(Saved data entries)
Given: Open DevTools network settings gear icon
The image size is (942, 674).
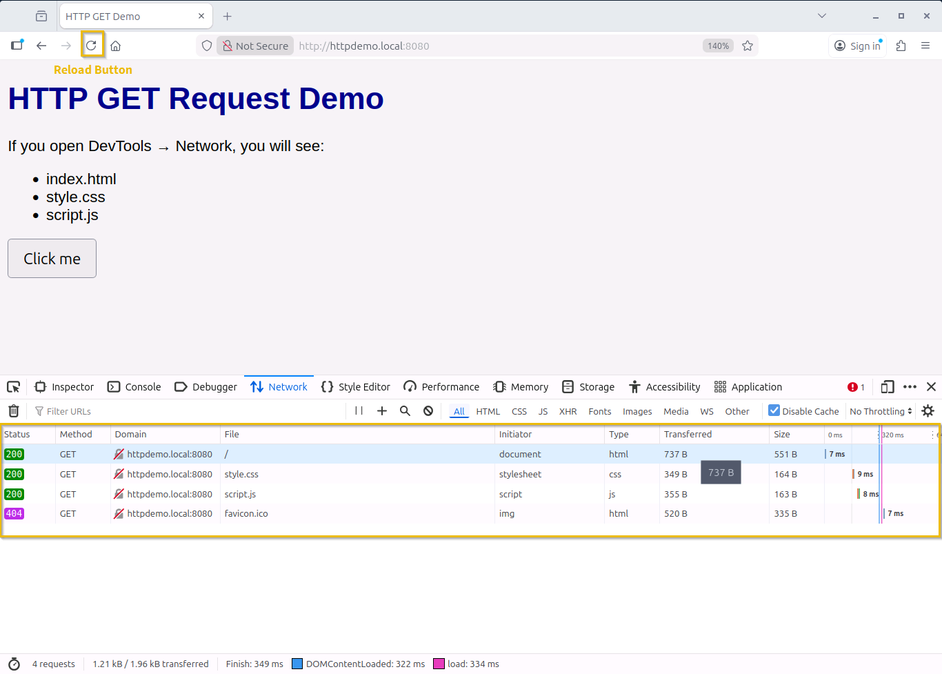Looking at the screenshot, I should [x=928, y=410].
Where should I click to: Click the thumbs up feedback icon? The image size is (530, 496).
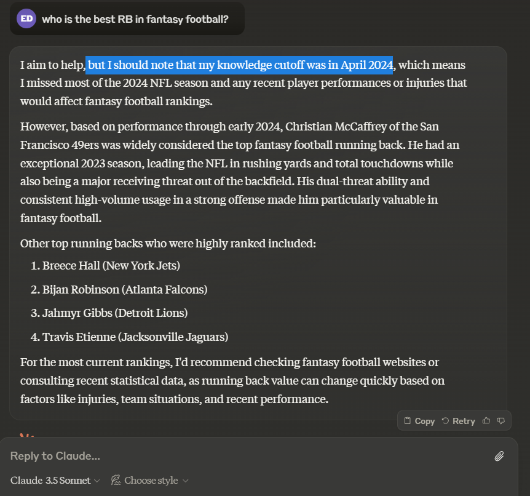(x=486, y=421)
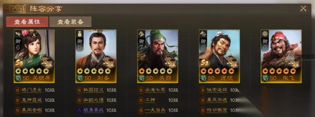The height and width of the screenshot is (117, 315).
Task: Open the 关羽 hero card
Action: [158, 56]
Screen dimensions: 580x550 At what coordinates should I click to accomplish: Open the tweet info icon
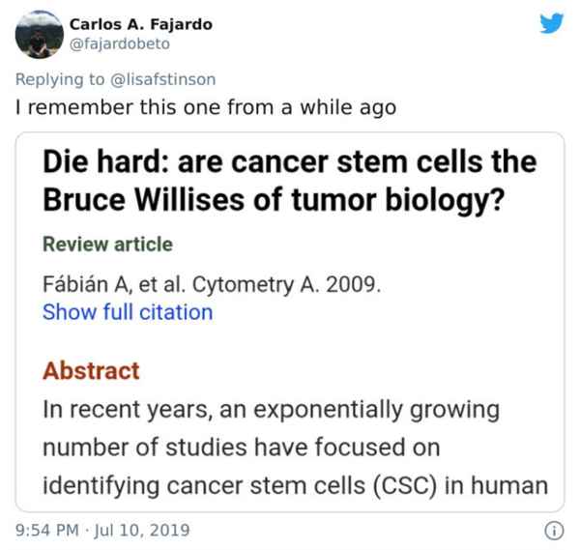pos(554,530)
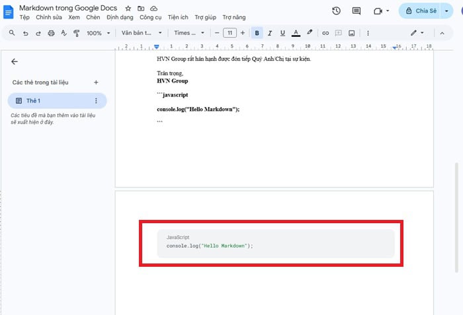463x315 pixels.
Task: Click the insert image icon
Action: 351,33
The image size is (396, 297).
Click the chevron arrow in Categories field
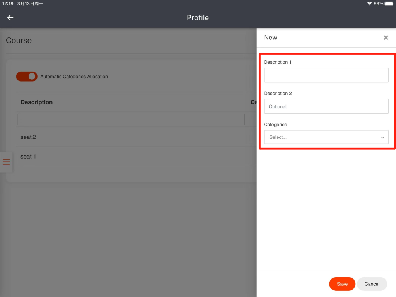click(x=382, y=137)
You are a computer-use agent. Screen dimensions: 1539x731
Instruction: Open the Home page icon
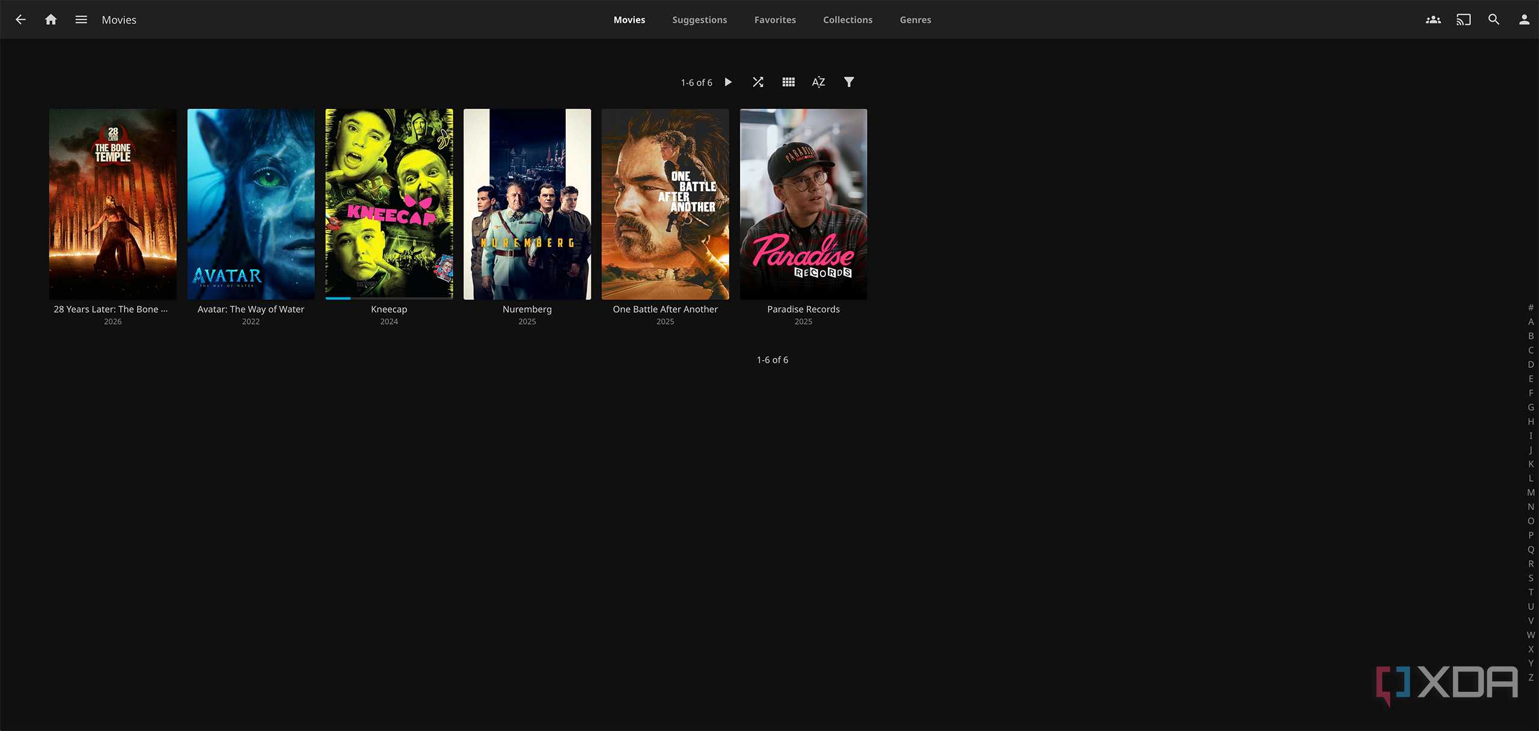[x=51, y=20]
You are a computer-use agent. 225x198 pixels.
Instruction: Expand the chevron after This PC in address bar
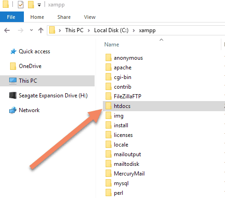(89, 30)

Work task:
Every line that contains the string "agent" should be returned from the data.

Task output:
You are a computer-use agent. Screen dimensions: 1539x731
You are a computer-use agent. 225x198 pixels.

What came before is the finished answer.